◆ ACTIVITY
What you return must match, exactly, the lines running from the one containing "Image resolution: width=1456" to the end of the data, both included, and must contain no pictures.

────────────────────────────────────────

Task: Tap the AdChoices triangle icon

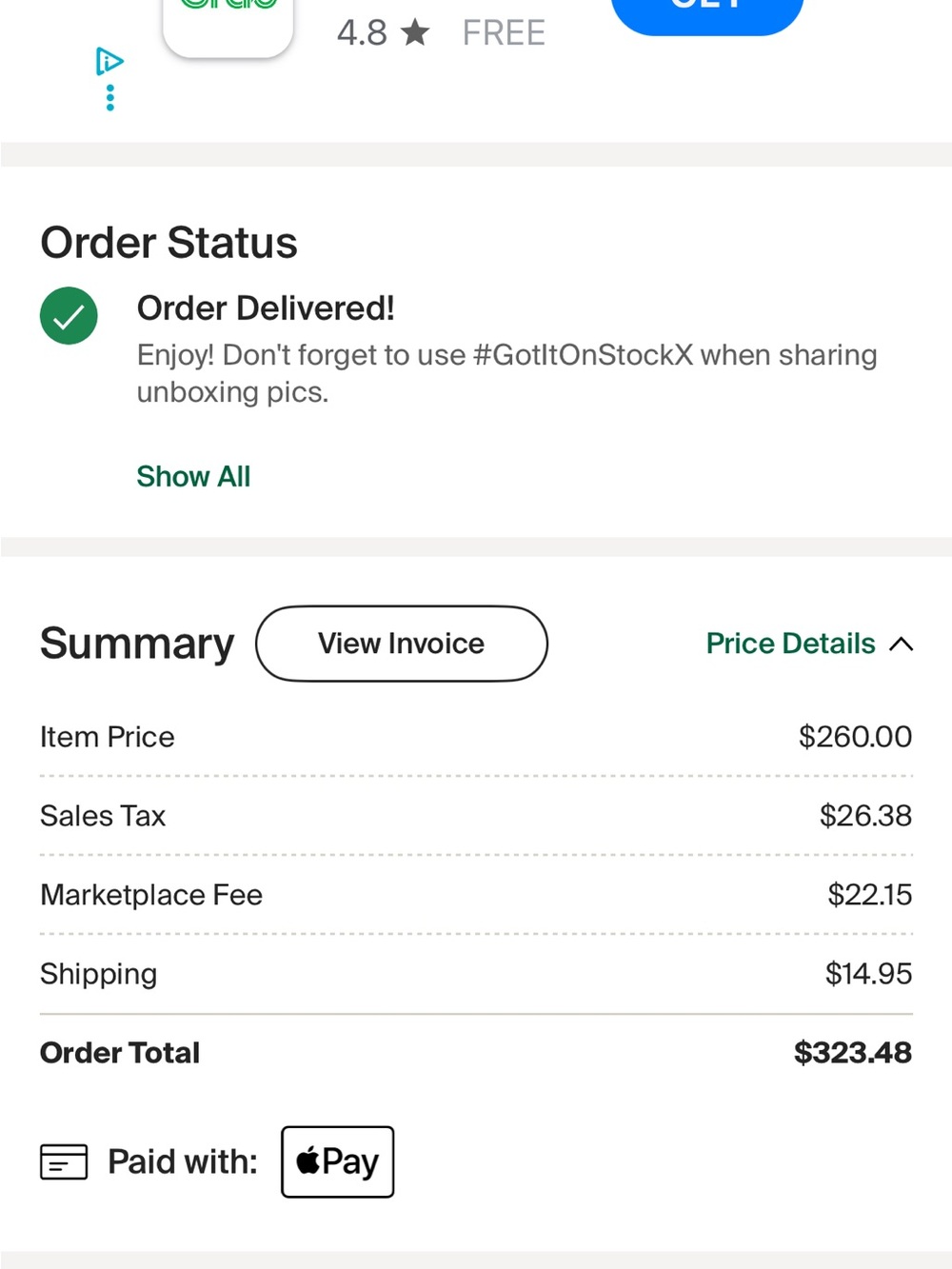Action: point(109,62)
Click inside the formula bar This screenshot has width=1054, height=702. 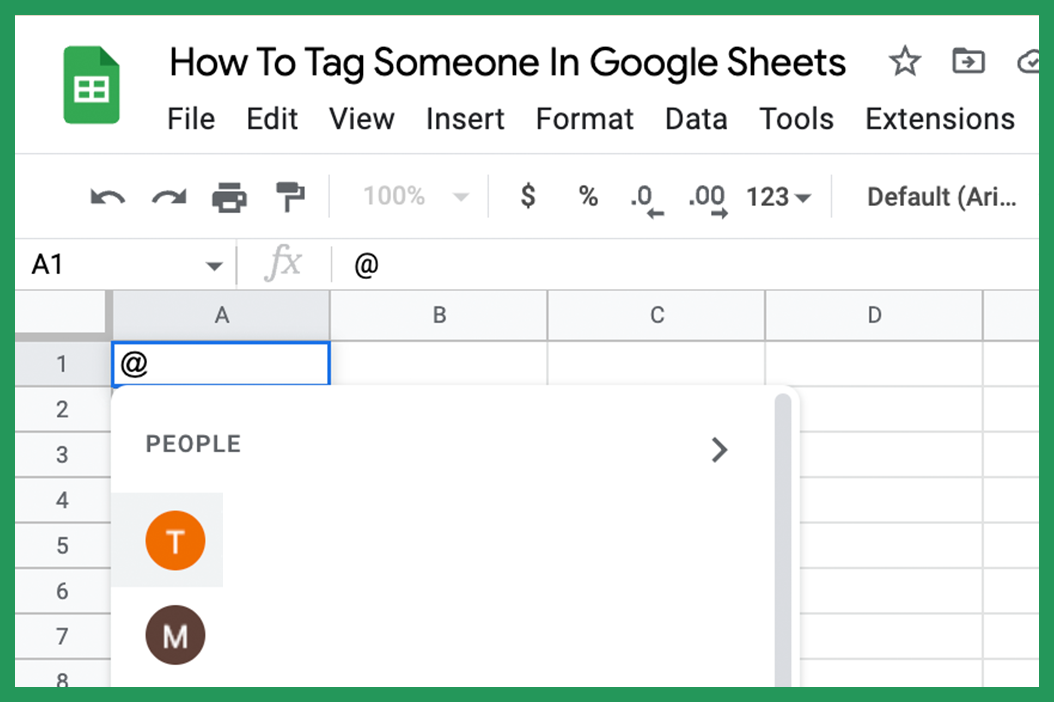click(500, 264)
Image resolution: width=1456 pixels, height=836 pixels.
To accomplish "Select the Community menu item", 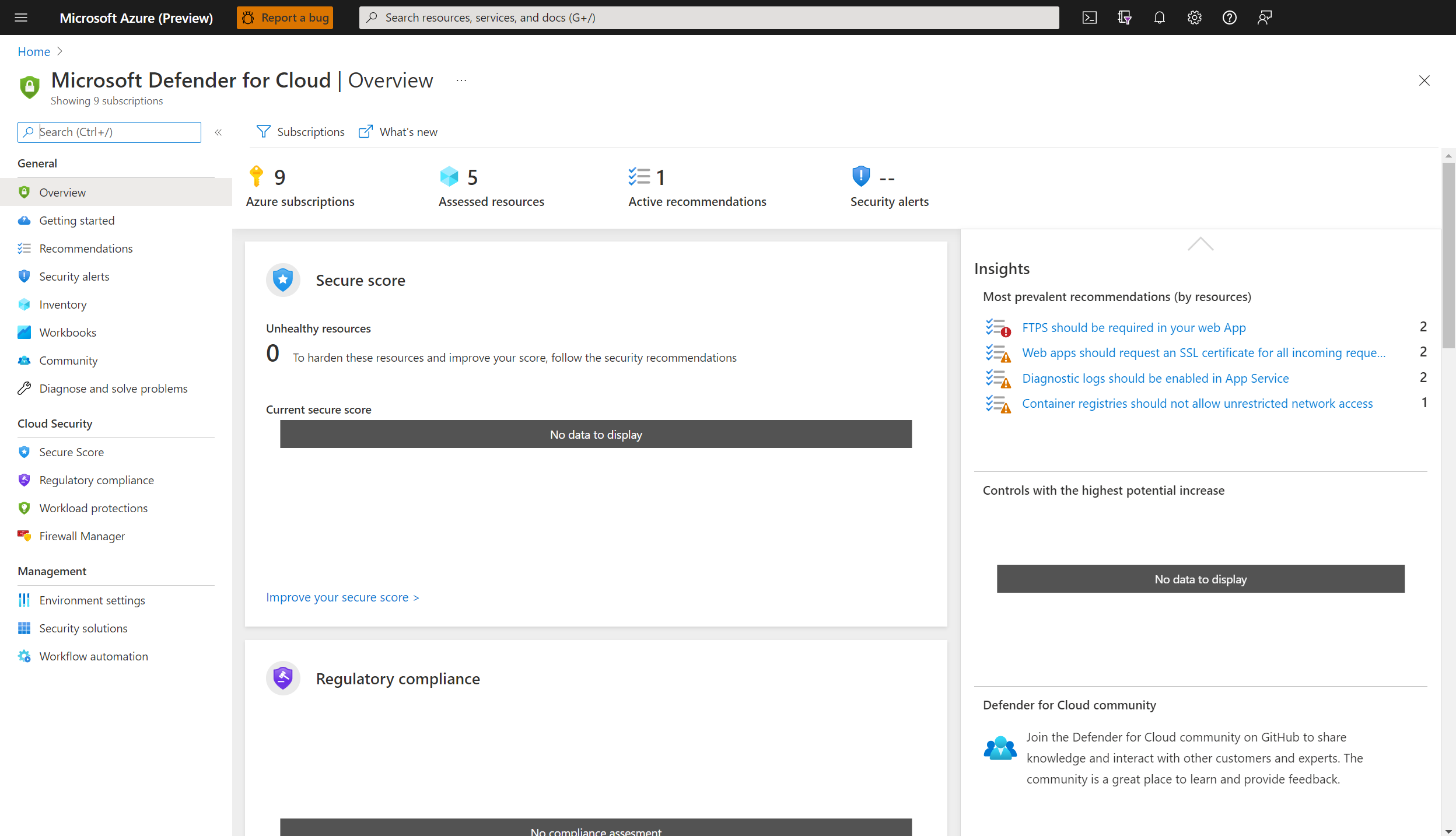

────────────────────────────────────────

◆ SOLUTION FOR THIS EXERCISE
Image resolution: width=1456 pixels, height=836 pixels.
To accomplish "Select the Community menu item", 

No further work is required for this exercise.